[RECORD EXCERPTS]
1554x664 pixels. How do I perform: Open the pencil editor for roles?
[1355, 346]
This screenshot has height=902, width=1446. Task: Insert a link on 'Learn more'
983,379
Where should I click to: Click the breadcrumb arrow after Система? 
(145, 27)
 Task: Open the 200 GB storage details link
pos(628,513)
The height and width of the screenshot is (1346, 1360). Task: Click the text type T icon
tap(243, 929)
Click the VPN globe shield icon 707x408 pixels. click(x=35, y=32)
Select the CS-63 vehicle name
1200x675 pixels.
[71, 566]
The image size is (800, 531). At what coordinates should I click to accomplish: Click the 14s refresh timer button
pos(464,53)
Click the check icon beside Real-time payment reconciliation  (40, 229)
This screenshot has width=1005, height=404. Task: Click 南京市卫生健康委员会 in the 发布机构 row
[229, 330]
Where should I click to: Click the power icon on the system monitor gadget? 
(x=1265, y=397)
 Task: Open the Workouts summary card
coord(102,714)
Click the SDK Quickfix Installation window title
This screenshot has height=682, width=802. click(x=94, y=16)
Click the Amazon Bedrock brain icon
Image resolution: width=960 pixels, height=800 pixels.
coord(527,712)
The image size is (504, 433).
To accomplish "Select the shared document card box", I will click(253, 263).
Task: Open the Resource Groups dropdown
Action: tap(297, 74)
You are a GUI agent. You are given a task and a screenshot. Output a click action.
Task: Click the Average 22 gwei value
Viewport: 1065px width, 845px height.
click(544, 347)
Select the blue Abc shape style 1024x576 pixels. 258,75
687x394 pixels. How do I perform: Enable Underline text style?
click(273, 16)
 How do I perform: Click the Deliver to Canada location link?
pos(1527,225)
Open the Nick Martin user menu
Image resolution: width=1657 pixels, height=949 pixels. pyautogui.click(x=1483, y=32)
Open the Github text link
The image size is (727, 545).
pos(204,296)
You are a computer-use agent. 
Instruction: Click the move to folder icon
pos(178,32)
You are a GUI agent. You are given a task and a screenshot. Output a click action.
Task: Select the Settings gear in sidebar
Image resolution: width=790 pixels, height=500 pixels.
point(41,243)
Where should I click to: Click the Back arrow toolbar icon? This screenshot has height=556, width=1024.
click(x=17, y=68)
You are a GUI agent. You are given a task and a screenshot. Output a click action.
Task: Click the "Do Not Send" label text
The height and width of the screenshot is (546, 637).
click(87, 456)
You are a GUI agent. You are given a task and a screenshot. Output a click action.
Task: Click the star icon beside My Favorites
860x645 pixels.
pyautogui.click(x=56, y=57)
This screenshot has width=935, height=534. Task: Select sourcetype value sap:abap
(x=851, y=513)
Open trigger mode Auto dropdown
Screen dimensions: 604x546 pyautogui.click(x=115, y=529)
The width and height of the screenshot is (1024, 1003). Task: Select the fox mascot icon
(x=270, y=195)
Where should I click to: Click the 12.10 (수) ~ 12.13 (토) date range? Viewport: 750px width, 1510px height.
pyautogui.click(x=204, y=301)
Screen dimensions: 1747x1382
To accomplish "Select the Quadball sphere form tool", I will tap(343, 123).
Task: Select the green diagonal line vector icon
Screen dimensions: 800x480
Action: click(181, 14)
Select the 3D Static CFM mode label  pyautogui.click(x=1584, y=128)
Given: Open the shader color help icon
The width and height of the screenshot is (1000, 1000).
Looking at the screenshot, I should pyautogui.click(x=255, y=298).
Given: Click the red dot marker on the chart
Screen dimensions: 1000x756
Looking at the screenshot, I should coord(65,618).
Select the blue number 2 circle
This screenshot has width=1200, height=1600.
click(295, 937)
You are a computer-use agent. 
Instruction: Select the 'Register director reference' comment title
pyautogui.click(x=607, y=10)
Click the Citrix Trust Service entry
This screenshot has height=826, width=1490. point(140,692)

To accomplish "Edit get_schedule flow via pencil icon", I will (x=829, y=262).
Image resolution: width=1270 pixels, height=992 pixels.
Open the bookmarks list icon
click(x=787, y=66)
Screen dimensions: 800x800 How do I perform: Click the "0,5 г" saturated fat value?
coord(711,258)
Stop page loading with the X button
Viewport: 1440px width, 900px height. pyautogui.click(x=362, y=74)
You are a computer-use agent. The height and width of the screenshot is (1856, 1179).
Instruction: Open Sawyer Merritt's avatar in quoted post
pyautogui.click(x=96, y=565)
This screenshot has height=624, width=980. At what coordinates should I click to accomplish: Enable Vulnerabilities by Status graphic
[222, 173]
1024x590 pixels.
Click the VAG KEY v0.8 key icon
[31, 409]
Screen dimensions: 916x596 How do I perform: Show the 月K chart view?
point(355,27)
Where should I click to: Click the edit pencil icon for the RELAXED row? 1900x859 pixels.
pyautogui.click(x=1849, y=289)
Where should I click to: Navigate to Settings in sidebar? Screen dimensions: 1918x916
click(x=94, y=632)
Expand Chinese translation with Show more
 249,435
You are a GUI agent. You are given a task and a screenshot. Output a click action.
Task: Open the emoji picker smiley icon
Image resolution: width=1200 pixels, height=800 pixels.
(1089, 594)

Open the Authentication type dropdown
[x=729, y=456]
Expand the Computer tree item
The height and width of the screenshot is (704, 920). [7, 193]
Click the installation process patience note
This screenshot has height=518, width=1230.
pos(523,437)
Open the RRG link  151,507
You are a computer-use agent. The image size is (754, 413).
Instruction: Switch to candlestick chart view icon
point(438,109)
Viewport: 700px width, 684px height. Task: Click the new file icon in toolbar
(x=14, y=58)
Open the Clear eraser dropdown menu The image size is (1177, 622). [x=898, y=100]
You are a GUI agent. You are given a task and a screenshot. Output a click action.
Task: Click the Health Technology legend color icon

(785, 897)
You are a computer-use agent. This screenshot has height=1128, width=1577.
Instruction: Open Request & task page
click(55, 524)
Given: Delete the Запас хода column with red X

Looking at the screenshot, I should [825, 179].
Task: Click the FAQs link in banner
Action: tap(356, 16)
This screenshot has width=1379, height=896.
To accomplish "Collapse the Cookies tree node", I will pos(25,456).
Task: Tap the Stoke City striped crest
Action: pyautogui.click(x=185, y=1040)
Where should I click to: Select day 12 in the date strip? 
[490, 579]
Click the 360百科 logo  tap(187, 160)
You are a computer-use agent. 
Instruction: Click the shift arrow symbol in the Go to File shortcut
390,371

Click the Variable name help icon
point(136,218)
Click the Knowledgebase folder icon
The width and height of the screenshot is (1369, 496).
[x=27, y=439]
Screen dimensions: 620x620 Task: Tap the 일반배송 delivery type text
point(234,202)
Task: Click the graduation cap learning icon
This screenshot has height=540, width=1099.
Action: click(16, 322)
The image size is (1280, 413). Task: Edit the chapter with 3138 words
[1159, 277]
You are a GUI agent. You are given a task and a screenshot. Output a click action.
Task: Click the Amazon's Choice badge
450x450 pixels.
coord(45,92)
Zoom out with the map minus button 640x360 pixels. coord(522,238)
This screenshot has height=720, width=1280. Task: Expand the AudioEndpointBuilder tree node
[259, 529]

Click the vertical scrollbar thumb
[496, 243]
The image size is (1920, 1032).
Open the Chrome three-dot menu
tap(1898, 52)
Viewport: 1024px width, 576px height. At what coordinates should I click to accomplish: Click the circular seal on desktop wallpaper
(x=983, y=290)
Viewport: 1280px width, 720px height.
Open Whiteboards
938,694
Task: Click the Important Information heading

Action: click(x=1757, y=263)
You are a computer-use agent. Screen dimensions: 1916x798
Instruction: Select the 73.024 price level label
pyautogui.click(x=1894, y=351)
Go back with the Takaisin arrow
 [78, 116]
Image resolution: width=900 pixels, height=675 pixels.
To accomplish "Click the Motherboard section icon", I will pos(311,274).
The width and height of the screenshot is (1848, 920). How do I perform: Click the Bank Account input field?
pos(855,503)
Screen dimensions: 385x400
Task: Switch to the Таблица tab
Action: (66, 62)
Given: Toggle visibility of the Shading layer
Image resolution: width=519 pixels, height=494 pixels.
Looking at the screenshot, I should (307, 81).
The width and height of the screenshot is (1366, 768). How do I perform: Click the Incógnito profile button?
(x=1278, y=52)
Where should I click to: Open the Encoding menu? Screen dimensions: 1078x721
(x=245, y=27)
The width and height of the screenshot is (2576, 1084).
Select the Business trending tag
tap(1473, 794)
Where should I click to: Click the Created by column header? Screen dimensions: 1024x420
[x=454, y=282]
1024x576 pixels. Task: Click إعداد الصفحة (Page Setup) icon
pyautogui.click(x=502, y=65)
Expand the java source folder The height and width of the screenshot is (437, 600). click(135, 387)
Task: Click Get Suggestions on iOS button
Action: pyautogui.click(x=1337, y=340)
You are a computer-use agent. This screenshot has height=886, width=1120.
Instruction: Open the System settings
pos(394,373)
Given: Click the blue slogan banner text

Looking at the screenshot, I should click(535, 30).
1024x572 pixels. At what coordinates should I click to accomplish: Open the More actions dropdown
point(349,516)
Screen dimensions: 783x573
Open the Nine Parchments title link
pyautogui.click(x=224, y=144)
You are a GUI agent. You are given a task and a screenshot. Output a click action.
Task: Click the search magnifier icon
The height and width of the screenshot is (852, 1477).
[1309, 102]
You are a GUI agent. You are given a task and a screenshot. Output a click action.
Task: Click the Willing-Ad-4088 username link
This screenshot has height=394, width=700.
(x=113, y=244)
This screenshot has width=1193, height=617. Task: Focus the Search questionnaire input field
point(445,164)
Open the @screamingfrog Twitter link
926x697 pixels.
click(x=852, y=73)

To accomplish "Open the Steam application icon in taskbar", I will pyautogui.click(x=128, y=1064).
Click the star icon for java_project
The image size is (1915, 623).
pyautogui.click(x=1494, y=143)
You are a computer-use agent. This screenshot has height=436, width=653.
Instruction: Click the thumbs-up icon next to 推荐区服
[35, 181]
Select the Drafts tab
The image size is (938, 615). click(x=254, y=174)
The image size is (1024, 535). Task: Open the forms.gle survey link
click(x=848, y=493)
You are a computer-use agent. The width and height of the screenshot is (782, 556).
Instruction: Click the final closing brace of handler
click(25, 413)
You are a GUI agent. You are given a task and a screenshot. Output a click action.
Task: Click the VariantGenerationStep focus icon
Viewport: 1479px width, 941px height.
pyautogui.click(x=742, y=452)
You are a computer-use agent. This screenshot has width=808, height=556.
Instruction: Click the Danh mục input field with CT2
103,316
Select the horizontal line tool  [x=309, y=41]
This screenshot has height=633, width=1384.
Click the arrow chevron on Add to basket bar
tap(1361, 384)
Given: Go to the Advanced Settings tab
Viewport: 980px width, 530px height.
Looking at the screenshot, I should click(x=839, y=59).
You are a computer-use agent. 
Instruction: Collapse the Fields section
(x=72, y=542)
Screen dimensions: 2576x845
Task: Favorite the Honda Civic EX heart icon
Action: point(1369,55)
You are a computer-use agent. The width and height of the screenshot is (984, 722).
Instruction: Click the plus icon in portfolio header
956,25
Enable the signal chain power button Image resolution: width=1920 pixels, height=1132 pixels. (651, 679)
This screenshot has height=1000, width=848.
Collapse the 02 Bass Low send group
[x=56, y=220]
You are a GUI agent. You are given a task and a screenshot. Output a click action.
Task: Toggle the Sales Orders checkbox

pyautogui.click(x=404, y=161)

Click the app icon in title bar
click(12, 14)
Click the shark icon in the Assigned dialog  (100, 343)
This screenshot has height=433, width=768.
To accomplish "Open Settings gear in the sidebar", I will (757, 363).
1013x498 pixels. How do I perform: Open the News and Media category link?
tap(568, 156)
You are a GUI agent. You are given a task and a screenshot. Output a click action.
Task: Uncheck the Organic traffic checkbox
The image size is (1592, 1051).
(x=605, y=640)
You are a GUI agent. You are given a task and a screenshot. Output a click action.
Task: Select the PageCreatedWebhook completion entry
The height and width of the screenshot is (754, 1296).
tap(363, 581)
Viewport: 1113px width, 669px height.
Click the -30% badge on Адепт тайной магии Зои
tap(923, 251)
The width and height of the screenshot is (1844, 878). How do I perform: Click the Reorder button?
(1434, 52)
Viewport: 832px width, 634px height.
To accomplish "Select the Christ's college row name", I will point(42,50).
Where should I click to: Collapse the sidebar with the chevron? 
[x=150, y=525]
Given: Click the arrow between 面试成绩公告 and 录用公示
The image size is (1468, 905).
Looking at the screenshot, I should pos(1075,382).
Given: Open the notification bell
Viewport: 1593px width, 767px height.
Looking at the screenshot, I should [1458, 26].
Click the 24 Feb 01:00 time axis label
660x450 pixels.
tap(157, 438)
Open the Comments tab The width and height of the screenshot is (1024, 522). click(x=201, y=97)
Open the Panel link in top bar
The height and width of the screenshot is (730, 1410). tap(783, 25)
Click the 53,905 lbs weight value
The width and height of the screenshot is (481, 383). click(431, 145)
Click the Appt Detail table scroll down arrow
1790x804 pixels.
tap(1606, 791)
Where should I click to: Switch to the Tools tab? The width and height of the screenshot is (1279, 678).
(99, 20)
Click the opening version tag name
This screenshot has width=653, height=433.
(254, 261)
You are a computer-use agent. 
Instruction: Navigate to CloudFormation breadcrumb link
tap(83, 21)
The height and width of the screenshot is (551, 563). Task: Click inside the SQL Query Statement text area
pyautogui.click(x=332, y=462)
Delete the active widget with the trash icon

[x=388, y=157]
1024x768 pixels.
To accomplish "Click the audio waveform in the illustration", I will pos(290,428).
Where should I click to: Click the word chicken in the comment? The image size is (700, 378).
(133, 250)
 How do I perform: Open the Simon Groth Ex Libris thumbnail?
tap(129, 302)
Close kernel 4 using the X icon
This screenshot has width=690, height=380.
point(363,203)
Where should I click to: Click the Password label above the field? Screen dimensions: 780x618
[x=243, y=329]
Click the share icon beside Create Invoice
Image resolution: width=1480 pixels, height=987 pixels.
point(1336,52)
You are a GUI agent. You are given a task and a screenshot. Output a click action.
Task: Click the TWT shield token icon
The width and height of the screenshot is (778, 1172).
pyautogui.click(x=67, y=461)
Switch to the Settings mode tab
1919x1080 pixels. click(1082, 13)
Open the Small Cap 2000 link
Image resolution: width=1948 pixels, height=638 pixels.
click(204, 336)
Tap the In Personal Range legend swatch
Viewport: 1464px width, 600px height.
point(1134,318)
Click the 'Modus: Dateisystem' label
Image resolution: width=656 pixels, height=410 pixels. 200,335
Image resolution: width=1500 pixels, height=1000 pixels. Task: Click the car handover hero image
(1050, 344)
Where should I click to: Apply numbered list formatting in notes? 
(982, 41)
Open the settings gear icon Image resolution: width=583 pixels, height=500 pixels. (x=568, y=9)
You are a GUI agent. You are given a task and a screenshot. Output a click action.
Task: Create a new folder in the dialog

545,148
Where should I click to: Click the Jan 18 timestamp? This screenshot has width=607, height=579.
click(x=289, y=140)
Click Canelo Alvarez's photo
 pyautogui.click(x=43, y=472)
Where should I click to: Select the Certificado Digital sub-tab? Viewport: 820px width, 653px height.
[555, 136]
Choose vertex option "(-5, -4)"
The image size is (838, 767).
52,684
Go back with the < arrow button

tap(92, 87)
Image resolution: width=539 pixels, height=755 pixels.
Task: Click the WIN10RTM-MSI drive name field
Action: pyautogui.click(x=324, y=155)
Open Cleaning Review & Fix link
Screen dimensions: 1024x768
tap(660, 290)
[/RECORD EXCERPTS]
YOUR OBJECTIVE:
Could you retype exactly the lines above, starting at the line that contains "Where should I click to: Click the breadcrumb" and ending at the line that contains "Task: Select the Settings gear in sidebar", and nothing more?

SOLUTION FOR THIS TASK:
Where should I click to: Click the breadcrumb arrow after Система? 
(145, 27)
 Task: Open the 200 GB storage details link
pos(628,513)
The height and width of the screenshot is (1346, 1360). Task: Click the text type T icon
tap(243, 929)
Click the VPN globe shield icon 707x408 pixels. click(x=35, y=32)
Select the CS-63 vehicle name
1200x675 pixels.
[71, 566]
The image size is (800, 531). At what coordinates should I click to accomplish: Click the 14s refresh timer button
pos(464,53)
Click the check icon beside Real-time payment reconciliation  (40, 229)
This screenshot has width=1005, height=404. Task: Click 南京市卫生健康委员会 in the 发布机构 row
[229, 330]
Where should I click to: Click the power icon on the system monitor gadget? 
(x=1265, y=397)
 Task: Open the Workouts summary card
coord(102,714)
Click the SDK Quickfix Installation window title
This screenshot has height=682, width=802. click(x=94, y=16)
Click the Amazon Bedrock brain icon
Image resolution: width=960 pixels, height=800 pixels.
coord(527,712)
The image size is (504, 433).
To accomplish "Select the shared document card box", I will click(253, 263).
Task: Open the Resource Groups dropdown
Action: tap(297, 74)
You are a GUI agent. You are given a task and a screenshot. Output a click action.
Task: Click the Average 22 gwei value
Viewport: 1065px width, 845px height.
click(544, 347)
Select the blue Abc shape style 1024x576 pixels. 258,75
687x394 pixels. How do I perform: Enable Underline text style?
click(273, 16)
 How do I perform: Click the Deliver to Canada location link?
pos(1527,225)
Open the Nick Martin user menu
Image resolution: width=1657 pixels, height=949 pixels. pyautogui.click(x=1483, y=32)
Open the Github text link
The image size is (727, 545).
pos(204,296)
You are a computer-use agent. 
Instruction: Click the move to folder icon
pos(178,32)
You are a GUI agent. You are given a task and a screenshot. Output a click action.
Task: Select the Settings gear in sidebar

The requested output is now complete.